De l’étape précédente, il faut éviter de rester ou de s’arrêter à Grados, c’est crade, les bistrots sont plus chers qu’ailleurs, la mousse est chaude comme pisse et hors de prix comme si un parrain rackette tout le coin. Beaucoup de fontaines ou de points d’eau tout au long de la première étape.

Il en sera de même en principe pour toutes les autres, sauf entre Borres et Berducedo, ainsi on peut ne porter qu’1 ou 1,5 litres. Par contre prévoir plus si l’on compte bivouaquer en dehors des villages.

La chaleur quelle que soit la saison est beaucoup moins à craindre que la pluie ou la bruine. Les Asturies et la Galice sont plus pluvieuses que la Bretagne et toute l’année. On peut avoir à marcher toute la journée sous l’eau. Une cape ou un imper porté en cape ce sera précieux.

Jour 2 – San Juan / Regueiro de Robleu (Tineo) 20 km

Petite étape pour se rattraper des efforts effectués la vieille en un seul après midi. Pas grand chose à dire, Enfin on retrouve des chemins en terre. Le balisage est excellent, une « concha » bleue à chaque intersection. Il en sera ainsi tout du long, du bon boulot.

Si l’on n’a pas besoin de s’arrêter à Tineo, cela tombe bien. A l’entrée dans la ville, de suite à droite on prend le chemin qui la quitte. Ne pas oublier de faire le plein à la dernière fontaine en sortie de ville.

Pour trouver un coin pour planter la tente il va falloir faire un bon bout de chemin. Ce n’est pas gênant car la vue est belle sur le complexe de vallée en pâturages.

Jour 3 – Regueiro de Robleu (Tineo) / Berducedo (40km)

C’est la belle étape. Elle sera longue, elle va monter pas mal. Il y aura les plus panoramas et enfin de la montagne, à vaches ou à moutons toutefois, de la botanique. A Borres, si l’on n’a pas le plein en bouffe et eau pour la journée, c’est le moment, il ne restera qu’une source pour les petites tête avant le camino de los hospitales et jusqu’à Berducedo. Les hospitales sont en fait les ruines de bergeries ou de haltes le long de ce chemin de crête.

Je n’ai pas suivi vous l’avez compris le chemin traditionnel par Pola de Allande, mais la variante, et c’est ce que je conseille à toutes et tous. Mais rien de méchant même si l’on monte dans plus de 1000m, holala alors!

Berducedo, le gros bourg d’étape, plein de pèlerins. Parce que se joignent ici ceux qui viennent de Pola et ceux qui ont pris par les « hospitales ». La petite épicerie à coté du bar resto sur la rue principale en arrivant est salvatrice, le pain en miche fait de « massa madre » est inoubliable et se conserve plusieurs jours.

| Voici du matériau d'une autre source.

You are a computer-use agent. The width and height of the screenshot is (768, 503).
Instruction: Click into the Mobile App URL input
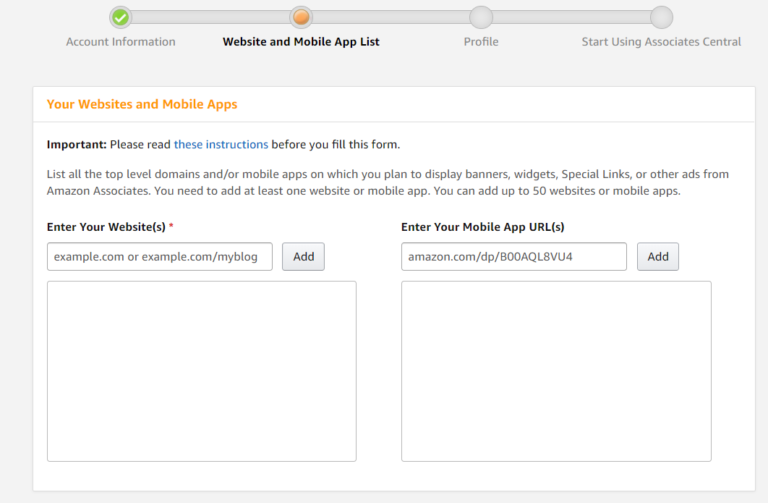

Pour ceux qui trouveront tous les lits pleins, car se sera le cas, ou qui le craignent, on peut s’arrêter au village précédent « Lago », l’église y a un porche gigantissime et accueillant. Si les fontaines publiques y sont sèches ou bouchées, le bar en sortie de village a tout ce qu’il faut pour ne pas tomber inanimé.

Sinon continuer jusqu’à La Mesa. Il y a un gite municipal, mais rien d’autre.

2 réflexions sur “Camino Primitivo en 6 jours (2)

  1. Bonjour Jacques et merci pour ces topos de randos alléchants. De notre côté on n’a pas touché terre depuis cet été. Si vous avez un moment on pourrait se raconter nos dernières aventures: J’ai toujours ta carte de la Reunion qui est restée pour nous à l’état de carte… un abrazo. P+L

  2. Salut Patrice, content d’avoir de vos bonnes nouvelles. Cela fait un moment … vulnerant omnes ultima necat … comme le temps tourne! Oui ce serait une bonne idée. Et si on se faisait à deux une petite rando de quelques jours un de ces quatre. En autonomie dans le massif de Els Ports ? C’est juste à 2 heures, avant Tarragone.